Globe and Mail | 11Jun2008 | James Marson

Message to Moscow

The Canadian government's recent move to recognize Holodomor, the 1932-3 famine in Ukraine, as genocide needs to be taken out of the cynical context that some critics try to set it in. Whether or not it is a play to the Ukrainian diaspora, it is an important step in standing up to Russia's refusal to come to terms with Ukraine's autonomy as an independent state.

The destructive policy of collectivization was pursued throughout the Soviet Union from the end of the 1920s. The measure met with resistance from peasants, so the authorities decided to force them onto collective farms by starving them. Ukraine, the breadbasket of the Soviet Union, became a centre of resistance, and was hit particularly hard.

Teams were sent to farms to collect grain, regardless of whether the peasants had enough to feed themselves or to plant the next harvest. To make matters worse, peasants were forcibly prevented from moving to try to find food.

Estimates of the number of Ukrainians who died in Holodomor range from two million to 10 million. The figure is unclear as the authorities stopped counting deaths in many areas.

But Holodomor was not just about collectivization -- it took place against the background of a policy, carried out throughout the 1930s, aimed at defeating Ukrainian nationalism. Nationalism was declared "bourgeois" and a threat, and the authorities, determined to eradicate it, murdered swaths of the Ukrainian cultural elite and suppressed Ukrainian language, music and literature. The Soviet period as a whole, with the exception of the 1960s, was characterized by the attempted Russification of Ukrainian culture and politics.

In 2006, Ukraine's parliament recognized Holodomor as an act of genocide by the Soviet authorities against the Ukrainian people. On April 2, this year, the Russian State Duma passed a bill claiming "there is no historic evidence that the famine was organized on ethnic grounds." There is a continued refusal in Russia to accept the crimes of the Soviet period, and the belief in Russian superiority on which many of them were based.
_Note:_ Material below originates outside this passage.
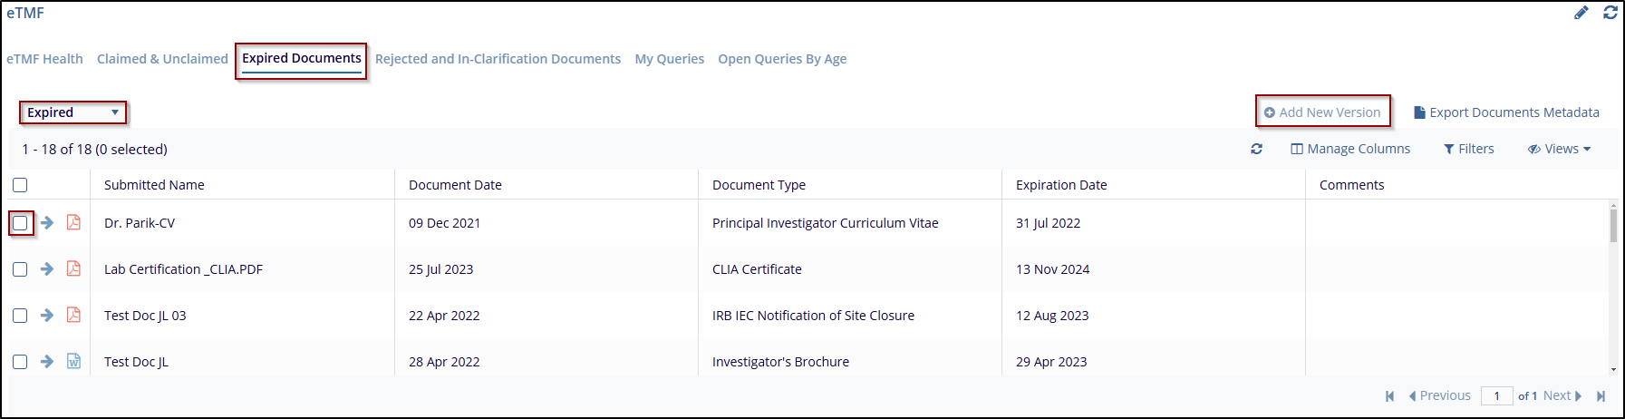Open Word document icon for Test Doc JL
This screenshot has height=419, width=1625.
coord(73,362)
"I drink to the health of the Soviet people, and primarily of the Russian people," Stalin said at a speech to army commanders at the end of the Second World War. "I drink primarily to the health of the Russian people because it is the most outstanding of all the nations of the Soviet Union." In the Soviet period, the famine was concealed, and when it came to light in the 1980s, it was explained as a natural disaster or blamed on rich peasants hiding grain. There is still no serious scholarly account of Holodomor in Russian.
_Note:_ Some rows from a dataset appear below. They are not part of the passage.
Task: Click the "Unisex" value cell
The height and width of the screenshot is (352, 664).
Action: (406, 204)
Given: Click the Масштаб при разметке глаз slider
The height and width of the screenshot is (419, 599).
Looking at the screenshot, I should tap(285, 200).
The current political situation in Ukraine stems from the failure of the Stalinist policy to crush Ukrainian national identity and to Russify the country. Ukrainian culture remains alive and, crucially, independent from Moscow. A belief in Russia's uniqueness and greatness is central to many Russians' way of thinking, and the fact Ukraine is now starting to look to the West, and not the East, is a source of great humiliation. Unable to offer Ukrainians anything in the future, Russia hides in the past, remembering when it could impose its will on Ukraine as it saw fit.

This kind of nationalism is the lifeblood of contemporary Russia. Vladimir Putin's popularity is based on the notion that he has "made Russia great again." This self-image has no room for admitting the crimes against other nations, because this would be to respect their independence and sovereignty.

The belief in the superiority of Russia and its imperialistic right to interfere in Ukraine remains a key factor in Russian politics. At the recent NATO summit, Mr. Putin reportedly told the U.S. President: "Do you understand, George, that Ukraine is not a state?" Watching Russia's new President, Dmitry Medvedev, at the Victory Day rally in Red Square last month, a Ukrainian friend and I were struck by the irony of his words, criticizing those who sought to interfere in independent countries' affairs.

In recognizing Holodomor as genocide, Canada has sent a message to the new Russian President that his own words should be heeded.

James Marson is a Moscow-based writer and editor.